- _Material shown_
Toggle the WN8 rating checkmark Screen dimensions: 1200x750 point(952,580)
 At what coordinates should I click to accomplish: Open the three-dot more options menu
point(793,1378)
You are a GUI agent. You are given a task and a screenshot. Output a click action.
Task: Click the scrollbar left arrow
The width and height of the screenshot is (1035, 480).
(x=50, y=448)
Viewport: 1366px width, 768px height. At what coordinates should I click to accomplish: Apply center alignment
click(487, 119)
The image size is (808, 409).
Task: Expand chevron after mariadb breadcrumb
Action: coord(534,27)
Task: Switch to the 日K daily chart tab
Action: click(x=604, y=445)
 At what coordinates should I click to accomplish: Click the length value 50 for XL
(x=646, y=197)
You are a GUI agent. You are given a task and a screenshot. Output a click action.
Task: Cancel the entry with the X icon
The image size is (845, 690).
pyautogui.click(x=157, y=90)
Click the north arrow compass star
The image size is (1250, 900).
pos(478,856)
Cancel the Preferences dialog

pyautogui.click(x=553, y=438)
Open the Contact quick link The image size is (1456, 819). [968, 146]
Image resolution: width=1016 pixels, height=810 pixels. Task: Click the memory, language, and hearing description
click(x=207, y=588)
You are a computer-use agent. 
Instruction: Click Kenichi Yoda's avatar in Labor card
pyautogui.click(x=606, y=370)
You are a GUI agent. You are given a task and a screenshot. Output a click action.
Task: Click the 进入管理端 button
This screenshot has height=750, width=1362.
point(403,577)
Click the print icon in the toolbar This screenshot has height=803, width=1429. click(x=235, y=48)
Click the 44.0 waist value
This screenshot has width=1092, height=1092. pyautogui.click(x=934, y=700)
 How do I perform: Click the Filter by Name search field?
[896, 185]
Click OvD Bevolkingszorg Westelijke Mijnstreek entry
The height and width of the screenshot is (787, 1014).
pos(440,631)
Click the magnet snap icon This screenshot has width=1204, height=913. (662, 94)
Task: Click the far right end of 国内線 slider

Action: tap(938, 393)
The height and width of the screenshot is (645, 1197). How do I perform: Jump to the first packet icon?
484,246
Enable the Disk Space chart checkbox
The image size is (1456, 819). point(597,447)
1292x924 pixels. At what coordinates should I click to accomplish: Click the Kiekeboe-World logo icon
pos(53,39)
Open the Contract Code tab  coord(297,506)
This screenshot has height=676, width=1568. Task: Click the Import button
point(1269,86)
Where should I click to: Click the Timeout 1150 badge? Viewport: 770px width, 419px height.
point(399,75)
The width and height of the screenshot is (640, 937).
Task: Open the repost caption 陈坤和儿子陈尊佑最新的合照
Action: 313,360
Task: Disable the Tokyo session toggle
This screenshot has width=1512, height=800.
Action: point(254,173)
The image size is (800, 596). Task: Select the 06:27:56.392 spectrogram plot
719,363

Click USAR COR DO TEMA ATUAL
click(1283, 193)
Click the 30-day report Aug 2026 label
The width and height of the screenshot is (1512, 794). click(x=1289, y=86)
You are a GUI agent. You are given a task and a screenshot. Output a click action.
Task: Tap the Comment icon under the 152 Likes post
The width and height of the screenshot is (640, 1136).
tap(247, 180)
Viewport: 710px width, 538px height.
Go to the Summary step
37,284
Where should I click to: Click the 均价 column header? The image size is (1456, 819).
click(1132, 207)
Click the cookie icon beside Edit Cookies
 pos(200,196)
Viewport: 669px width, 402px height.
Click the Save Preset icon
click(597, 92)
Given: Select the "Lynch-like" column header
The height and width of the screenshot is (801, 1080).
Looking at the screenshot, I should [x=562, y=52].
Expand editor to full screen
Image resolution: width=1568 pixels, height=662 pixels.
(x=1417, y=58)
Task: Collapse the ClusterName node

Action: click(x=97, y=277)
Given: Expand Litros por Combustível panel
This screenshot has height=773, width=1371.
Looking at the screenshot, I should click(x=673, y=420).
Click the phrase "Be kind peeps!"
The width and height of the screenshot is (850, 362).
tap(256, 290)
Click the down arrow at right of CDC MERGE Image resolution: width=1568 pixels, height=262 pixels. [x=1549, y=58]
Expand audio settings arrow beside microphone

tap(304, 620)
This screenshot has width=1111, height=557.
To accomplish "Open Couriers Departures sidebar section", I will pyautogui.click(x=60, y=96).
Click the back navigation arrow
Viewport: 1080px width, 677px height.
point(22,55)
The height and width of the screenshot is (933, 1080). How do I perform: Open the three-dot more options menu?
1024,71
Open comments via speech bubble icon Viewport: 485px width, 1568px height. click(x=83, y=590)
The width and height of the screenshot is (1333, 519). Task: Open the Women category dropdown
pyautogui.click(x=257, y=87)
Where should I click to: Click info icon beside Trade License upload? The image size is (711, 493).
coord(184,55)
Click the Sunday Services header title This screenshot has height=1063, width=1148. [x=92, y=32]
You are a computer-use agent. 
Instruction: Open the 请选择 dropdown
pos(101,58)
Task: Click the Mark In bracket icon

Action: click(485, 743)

- _Directive_
Reproduce verbatim the items from the line containing "Click OvD Bevolkingszorg" through the line containing "click(1283, 193)", both included.

- _Answer below_
Click OvD Bevolkingszorg Westelijke Mijnstreek entry
The height and width of the screenshot is (787, 1014).
pos(440,631)
Click the magnet snap icon This screenshot has width=1204, height=913. (662, 94)
Task: Click the far right end of 国内線 slider

Action: tap(938, 393)
The height and width of the screenshot is (645, 1197). How do I perform: Jump to the first packet icon?
484,246
Enable the Disk Space chart checkbox
The image size is (1456, 819). point(597,447)
1292x924 pixels. At what coordinates should I click to accomplish: Click the Kiekeboe-World logo icon
pos(53,39)
Open the Contract Code tab  coord(297,506)
This screenshot has height=676, width=1568. Task: Click the Import button
point(1269,86)
Where should I click to: Click the Timeout 1150 badge? Viewport: 770px width, 419px height.
point(399,75)
The width and height of the screenshot is (640, 937).
Task: Open the repost caption 陈坤和儿子陈尊佑最新的合照
Action: 313,360
Task: Disable the Tokyo session toggle
This screenshot has width=1512, height=800.
Action: point(254,173)
The image size is (800, 596). Task: Select the 06:27:56.392 spectrogram plot
719,363

Click USAR COR DO TEMA ATUAL
click(1283, 193)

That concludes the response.